Thursday, May 23, 2019

Segregation by Intentional Government Action Is Not De Facto; Rather, It Is What Courts Call De Jure: Segregation by Law and Public Policy

When, from 2014 to 2016, riots in places like Ferguson, Baltimore, Milwaukee, or Charlotte captured our attention, most of us thought we knew how these segregated neighborhoods, with their crime, violence, anger, and poverty came to be. We said they are “de facto segregated,” that they result from private practices, not from law or government policy.

De facto segregation, we tell ourselves, has various causes. When African Americans moved into a neighborhood like Ferguson, a few racially prejudiced white families decided to leave, and then as the number of black families grew, the neighborhood deteriorated, and “white flight” followed. Real estate agents steered whites away from black neighborhoods, and blacks away from white ones. Banks discriminated with “redlining,” refusing to give mortgages to African Americans or extracting unusually severe terms from them with subprime loans. African Americans haven’t generally gotten the educations that would enable them to earn sufficient incomes to live in white suburbs, and, as a result, many remain concentrated in urban neighborhoods. Besides, black families prefer to live with one another.

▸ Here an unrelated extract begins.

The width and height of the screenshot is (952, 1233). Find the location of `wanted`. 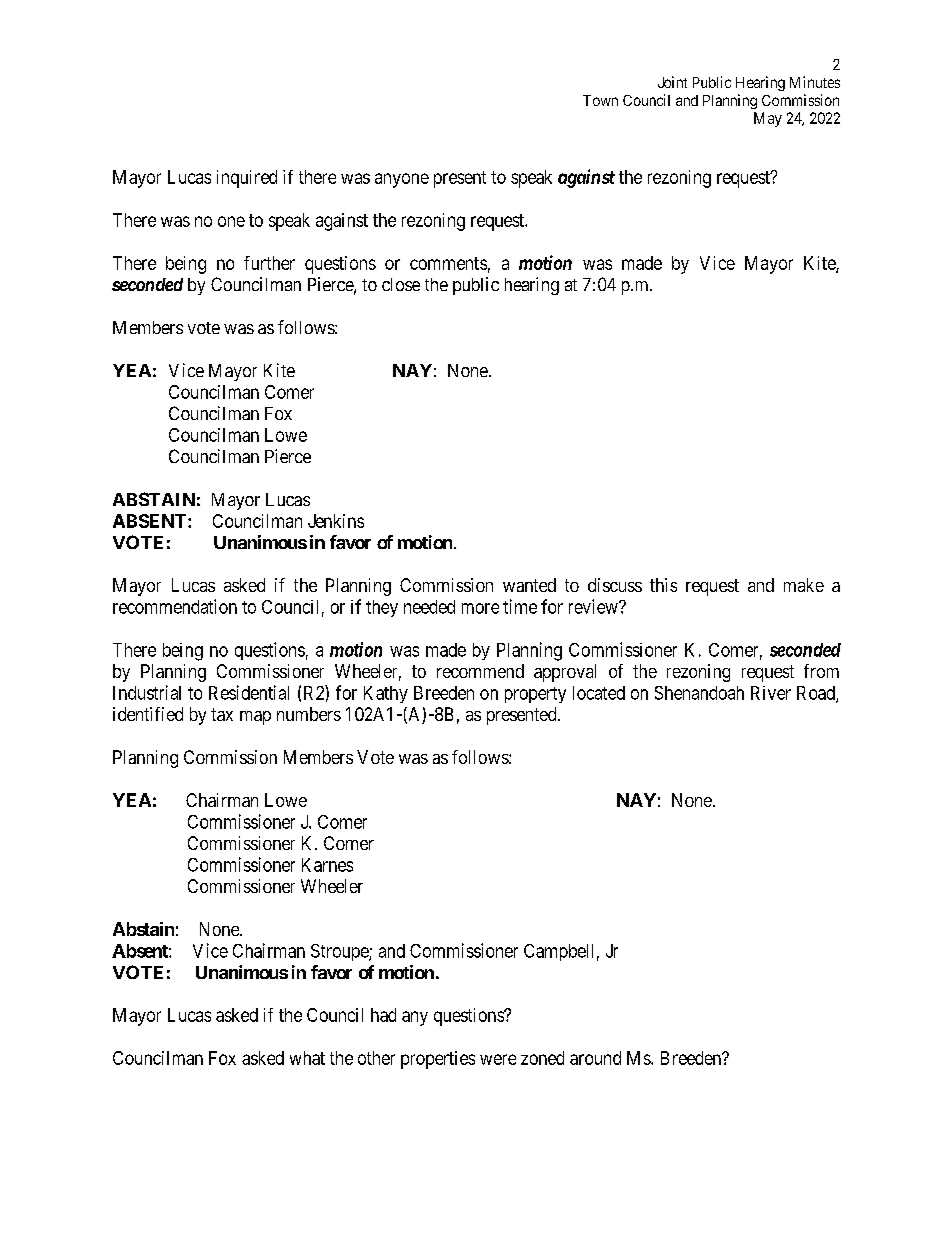

wanted is located at coordinates (529, 585).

All this has some truth, but it remains a small part of the truth, submerged by a far more important one: until the last quarter of the twentieth century, racially explicit policies of federal, state, and local governments defined where whites and African Americans should live. Today’s residential segregation in the North, South, Midwest, and West is not the unintended consequence of individual choices and of otherwise well-meaning law or regulation but of unhidden public policy that explicitly segregated every metropolitan area in the United States. The policy was so systematic and forceful that its effects endure to the present time. Without our government’s purposeful imposition of racial segregation, the other causes—private prejudice, white flight, real estate steering, bank redlining, income differences, and self-segregation—still would have existed but with far less opportunity for expression. Segregation by intentional government action is not de facto. Rather, it is what courts call de jure: segregation by law and public policy.

--Richard Rothstein, preface to The Color of Law: A Forgotten History of How Our Government Segregated America (New York: Liveright Publishing Corporation, 2017), e-book.